- **FRAGMENTO DE PÁGINA**:
※ ※ ※

Considero que lo mejor para conocerla y recorrer sus puntos históricos es dividirla por zonas. Mi estadía en esta ciudad abarcó dos períodos separados, ya que mi viaje empezaba y terminaba aquí. Por cuestiones organizativas del texto es que voy a detallar todo lo correspondiente a esta ciudad en un mismo apartado.
El primer lugar donde hice base fue en el barrio de Taito. Entendí que era el lugar ideal para comenzar mi recorrido, ya que en este barrio se encuentra el bello parque Ueno, donde están ubicados los principales museos de la ciudad. Una vez instalado en mi hotel, tomé mis equipos fotográficos y di comienzo a mi aventura de recorrer la ruta del samurái…
Agarró su sable con fuerza mientras miraba a lo lejos. Nubes de polvo se levantaban en el aire, advirtiéndole que el número de adversarios era significativamente mayor. En cualquier momento vería acción de combate. Si bien el período pacífico de Edo los había aletargado durante más de dos siglos, aún conservaban sus habilidades en el arte de la guerra. Había un honor que defender y una tradición que no podían dejar que sea arrebatada. Él y todos los leales que lo rodeaban en el templo Kanei ji podían sentir la adrenalina en el aire que se respiraba en la colina de Ueno. A las 7 de la mañana, se empezaron a escuchar los primeros disparos de los fusiles Snider y segundos después se escucharon las explosiones de los cañones Armstrong. ¡Eran armas extranjeras utilizadas para aplastar su propia historia! Comenzaba la avanzada para terminar con su linaje. Eso les iba a costar caro. Así no lo hubiera querido, sus piernas lo llevaron al corazón de la batalla. Nunca más se lo vio. Él era un samurái y sabía cuál era su deber…
El primer registro que hay de la palabra “samurái” data del siglo VIII y hace referencia a los sirvientes domésticos que se encargaban de atender a los ancianos. La palabra deriva de “saburau” que significa “servir” y por lo tanto el “saburai” era “el que sirve”. ¿Pero en qué momento un sirviente se convirtió en un guerrero de élite? Antes del período Heian, Japón estaba dividido en clanes familiares llamados “uji”, y fueron estos clanes los que empezaron a elegir a sus hombres más fuertes para crear su propia fuerza militar. Las primeras acciones que vieron estos hombres armados fueron para sofocar las embestidas de los pueblos del norte del país, a quienes consideraban bárbaros. Pero fue en el siglo X cuando Japón fue golpeado por una fuerte hambruna provocando revueltas sociales que hicieron peligrar el estatus del emperador y de los uji dominantes. Ese fue el momento clave en el nacimiento de los samuráis. El desorden social reinante hizo que sus servicios fueran valorados sobremanera, llevándolos a un nivel social superior. Fue recién en esta época en que aparece la palabra “samurái” con connotaciones militares.

※ ※ ※

- **MUESTRA DE DATOS**:
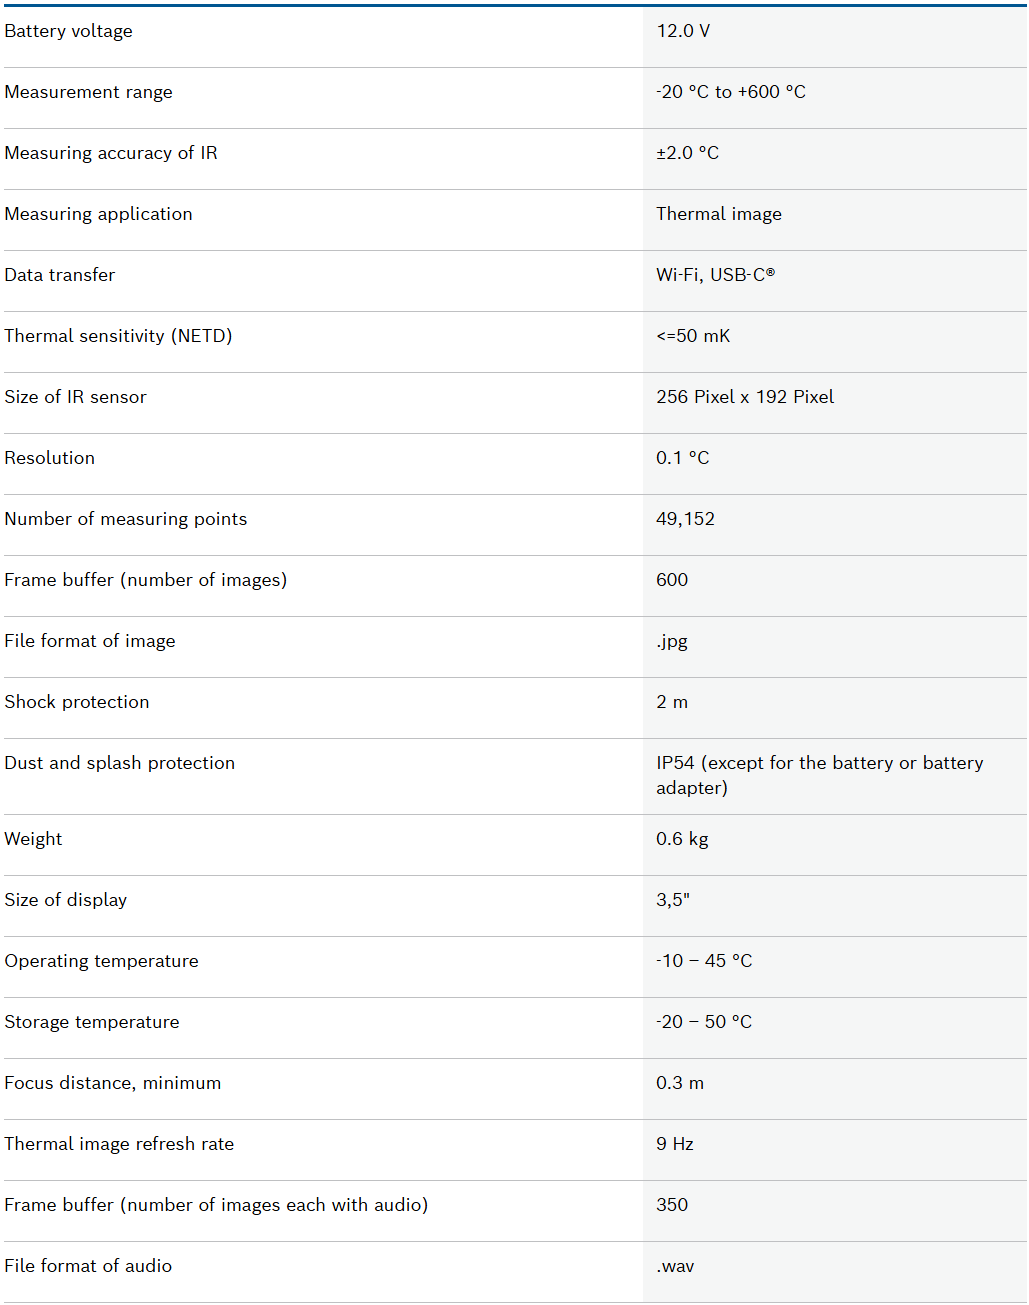Screen dimensions: 1029x1305
Task: Click the Wi-Fi, USB-C value
Action: point(715,275)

※ ※ ※

Continúe el relato de viaje sobre la ruta del samurái a partir de su última oración.

En 1192, los samuráis tomarían el poder gobernante proclamando al shogun como la nueva autoridad, dejando al emperador como una mera figura decorativa. Ese sistema de gobierno duraría casi siete siglos, hasta que, en 1868, a través de la Restauración Meiji, se restituiría al emperador como la máxima autoridad de Japón. Esta restauración no fue pacífica. Ya había pasado mucho tiempo de un método de gobierno que además había influido en las costumbres y quehaceres de toda una nación. El cambio sería brusco. Todas las tradiciones samurái deberían quedar atrás, para dar paso a la civilización y modernidad que llegaban desde Occidente. La resistencia de estos hombres de armas fue intensa y uno de sus momentos culminantes se dio en una colina cerca de Tokio llamada Ueno.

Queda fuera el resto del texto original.